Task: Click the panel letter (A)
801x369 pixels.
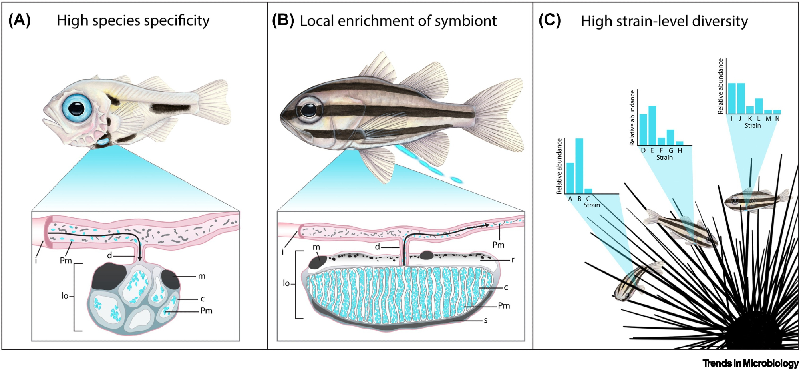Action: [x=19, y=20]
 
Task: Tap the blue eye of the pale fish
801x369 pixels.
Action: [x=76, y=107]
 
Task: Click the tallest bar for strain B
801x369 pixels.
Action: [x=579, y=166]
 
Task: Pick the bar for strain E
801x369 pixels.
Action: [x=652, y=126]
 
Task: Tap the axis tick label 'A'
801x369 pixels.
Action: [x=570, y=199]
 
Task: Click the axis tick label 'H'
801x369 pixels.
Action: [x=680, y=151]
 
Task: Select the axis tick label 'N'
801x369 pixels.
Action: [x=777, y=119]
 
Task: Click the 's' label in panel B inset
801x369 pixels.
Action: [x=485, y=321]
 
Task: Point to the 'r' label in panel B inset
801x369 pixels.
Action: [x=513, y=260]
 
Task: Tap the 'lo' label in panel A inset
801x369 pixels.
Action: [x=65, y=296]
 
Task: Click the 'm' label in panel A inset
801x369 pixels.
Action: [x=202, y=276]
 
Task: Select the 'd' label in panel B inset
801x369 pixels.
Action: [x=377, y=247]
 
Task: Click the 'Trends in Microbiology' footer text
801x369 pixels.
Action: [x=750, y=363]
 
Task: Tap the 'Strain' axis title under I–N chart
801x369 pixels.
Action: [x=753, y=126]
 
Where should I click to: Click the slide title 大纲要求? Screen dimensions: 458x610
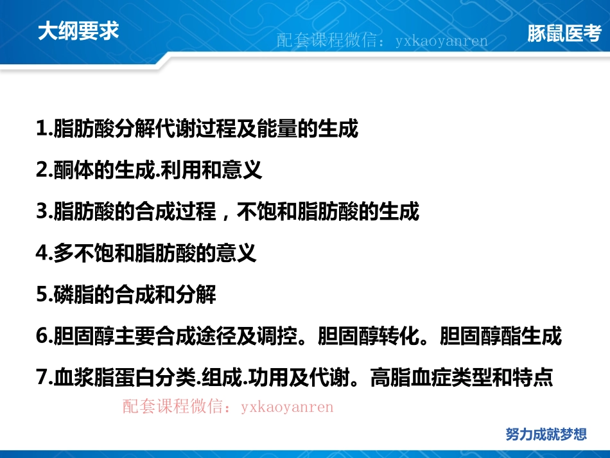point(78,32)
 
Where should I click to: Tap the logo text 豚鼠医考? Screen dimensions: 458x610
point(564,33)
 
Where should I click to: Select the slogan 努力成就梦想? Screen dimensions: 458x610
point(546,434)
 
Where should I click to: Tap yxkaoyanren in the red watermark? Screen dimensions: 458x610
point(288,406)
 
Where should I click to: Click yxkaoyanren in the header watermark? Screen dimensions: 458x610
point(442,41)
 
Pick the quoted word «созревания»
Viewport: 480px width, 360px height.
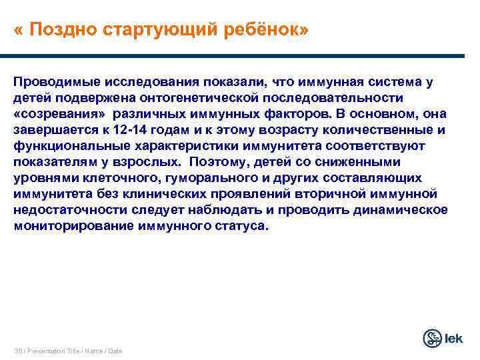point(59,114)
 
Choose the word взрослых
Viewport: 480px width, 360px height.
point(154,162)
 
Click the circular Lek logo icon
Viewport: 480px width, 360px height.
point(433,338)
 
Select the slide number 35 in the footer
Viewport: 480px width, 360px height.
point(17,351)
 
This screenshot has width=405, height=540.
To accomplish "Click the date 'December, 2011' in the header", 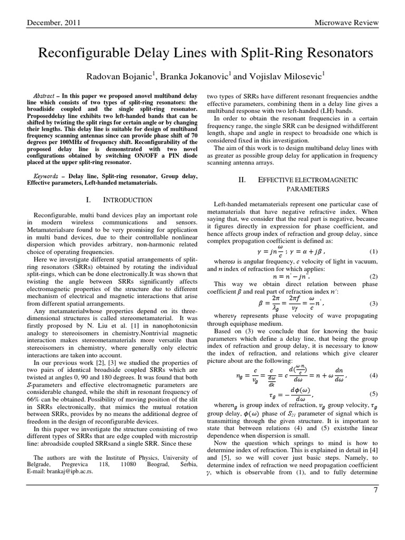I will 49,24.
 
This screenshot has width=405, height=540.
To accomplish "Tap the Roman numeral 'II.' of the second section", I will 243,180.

...

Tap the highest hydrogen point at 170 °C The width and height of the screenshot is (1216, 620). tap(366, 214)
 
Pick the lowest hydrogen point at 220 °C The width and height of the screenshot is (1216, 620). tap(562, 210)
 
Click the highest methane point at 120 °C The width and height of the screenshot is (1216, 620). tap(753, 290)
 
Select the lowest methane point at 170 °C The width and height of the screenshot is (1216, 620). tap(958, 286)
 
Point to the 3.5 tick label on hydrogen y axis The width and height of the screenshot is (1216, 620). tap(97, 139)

> _Exercise details_
Lay out as a numbered list everything from the line containing "Tap the highest" down to the line containing "Pick the lowest", both included, with blank lines dropped.

> _Response_
1. Tap the highest hydrogen point at 170 °C The width and height of the screenshot is (1216, 620). tap(366, 214)
2. Pick the lowest hydrogen point at 220 °C The width and height of the screenshot is (1216, 620). tap(562, 210)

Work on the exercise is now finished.